Aku pun terus berjalan semakin jauh meninggalkan Irest sendirian di pantai. Dalam perjalanan pulang, benak dan pikiranku terus terlintas memikirkan apa yang akan aku lakukan dengan keadaan ini.
Sejak pertemuan di pantai, aku memutuskan hubungan komunikasi antara aku dengan Irest. Sengaja aku meNon-aktifkan handphoneku, walau Irest datang ke rumahku aku tak mau menemui dia. Aku mencoba memberikan Irest waktu untuk berpikir dan berusaha melupakan kehadiranku dalam hati dan pikirannya.
Satu demi satu ku tempuh jalan kehidupan
Lebih banyak dari helaan nafas yang ku hembuskan
Pagi siang malam semua sama saja
Hanya sepi dan hampa yang kurasa
Bila hidup seprti ini adanya
Maka aku hanyalah sebuah fatamorgana
Biarkan waktu berputar dan menghapus hadirku dalam duniamu
Dalam pekatnya ruang ku coba bertahan, menyendiri.
kasih
ketika hujan turun menerpa angin rindu
berteduhlah di bawah payung hatiku
pejamkan matamu tuk sejenak dalam kedamaian
bisikan pada hatimu, sebut namaku dengan cinta
perlahan, coba kau rasakan detak jantungmu menggema
di antara derasnya air hujan merintiih
saat kau dapat mendengar suara datak jantngmu
saat itu percayalah kasih
aku pun disini merindukan dirimu
ketika hujan turun menerpa angin rindu
berteduhlah di bawah payung hatiku
pejamkan matamu tuk sejenak dalam kedamaian
bisikan pada hatimu, sebut namaku dengan cinta
perlahan, coba kau rasakan detak jantungmu menggema
di antara derasnya air hujan merintiih
saat kau dapat mendengar suara datak jantngmu
saat itu percayalah kasih
aku pun disini merindukan dirimu
Dari balik pintu kamar aku mendengar Ibuku sedang mengobrol dengan seseorang, dari suaranya aku rasa itu suara Irest entah sedang membicarakan apa denagan Ibuku. Kemudian,
“Fren, ada Irest nyariin kamu tuh dia nungguin di ruang tamu. Ayo sana temuin, kasihan udah nungguin.” Ucap Ibuku sambil berdiri membuka pintu kamarku.

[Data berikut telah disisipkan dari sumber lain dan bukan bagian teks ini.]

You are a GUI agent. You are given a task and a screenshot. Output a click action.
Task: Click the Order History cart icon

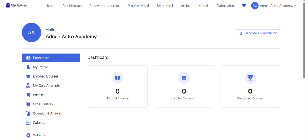[28, 104]
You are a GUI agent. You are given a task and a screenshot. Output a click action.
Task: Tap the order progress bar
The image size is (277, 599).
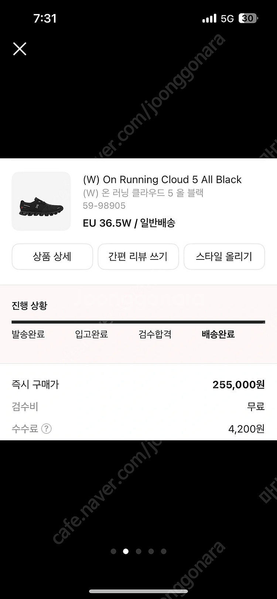point(138,322)
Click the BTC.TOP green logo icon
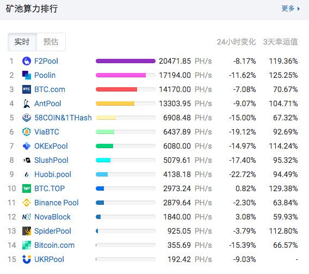 tap(27, 188)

“Irest? Ibu bilang aja ke dia, aku lagi tidur.” Ucapku sambil bermalas-malasan di atas tempat tidur.
“huss. . . masa nyuruh Ibu bohong sama Irest sih.” ucap Ibuku tak beranjak dari pintu kamarku.

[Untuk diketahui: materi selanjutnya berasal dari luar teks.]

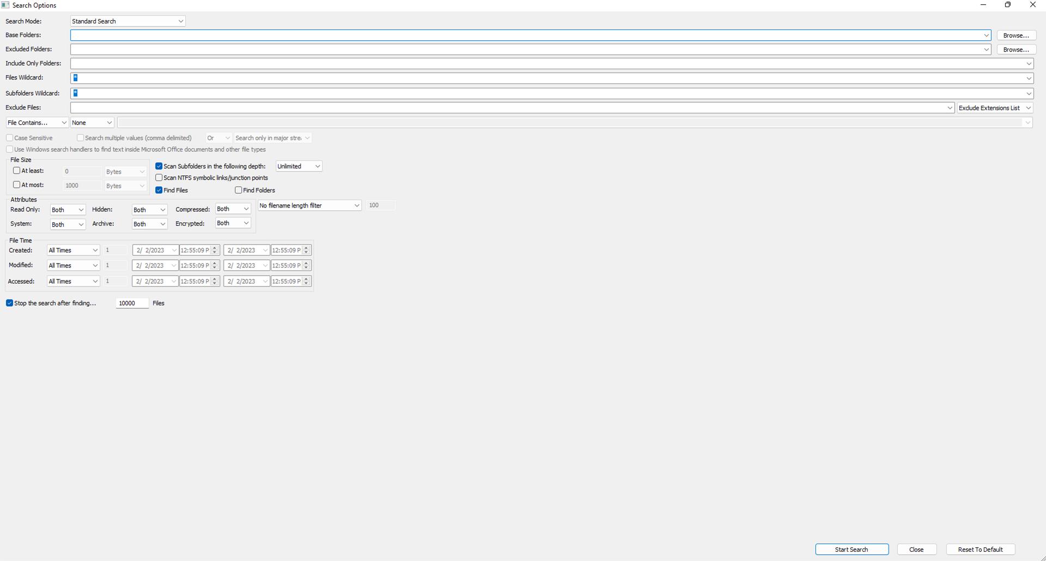
Task: Click the Start Search button
Action: (852, 550)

“males aja Bu, ngantuk.” Ucapku memberi alasan tidak mau menemui Irest.
“kok males? Biasanya kalo Irest datang kamu langsung keluar menemuinya. Lagi berantem yah?” ucap Ibuku mengingatkan kebiasaanku dan sedikit menggodaku sambil tersenyum.
“aku lagi ngga biasa. Tolong yah Bu, kali ini aja.” Ucapku cuek menjawab pertanyaan konyol Ibuku.
“jadi bener lagi berantem nih? Kasihan tuh irest udah nungguin lama.” Ucap Ibuku kembali menggoda dan menyuruhku menemui Irest.
“bu . . “ ucapku dengan nada jutek seakan ingin cepat-cepat Ibu keluar dari kamarku dan menyampaikan pesanku pada Irest.
“ngga nyesel . . .?” ucap lembut Ibuku terus menggoda.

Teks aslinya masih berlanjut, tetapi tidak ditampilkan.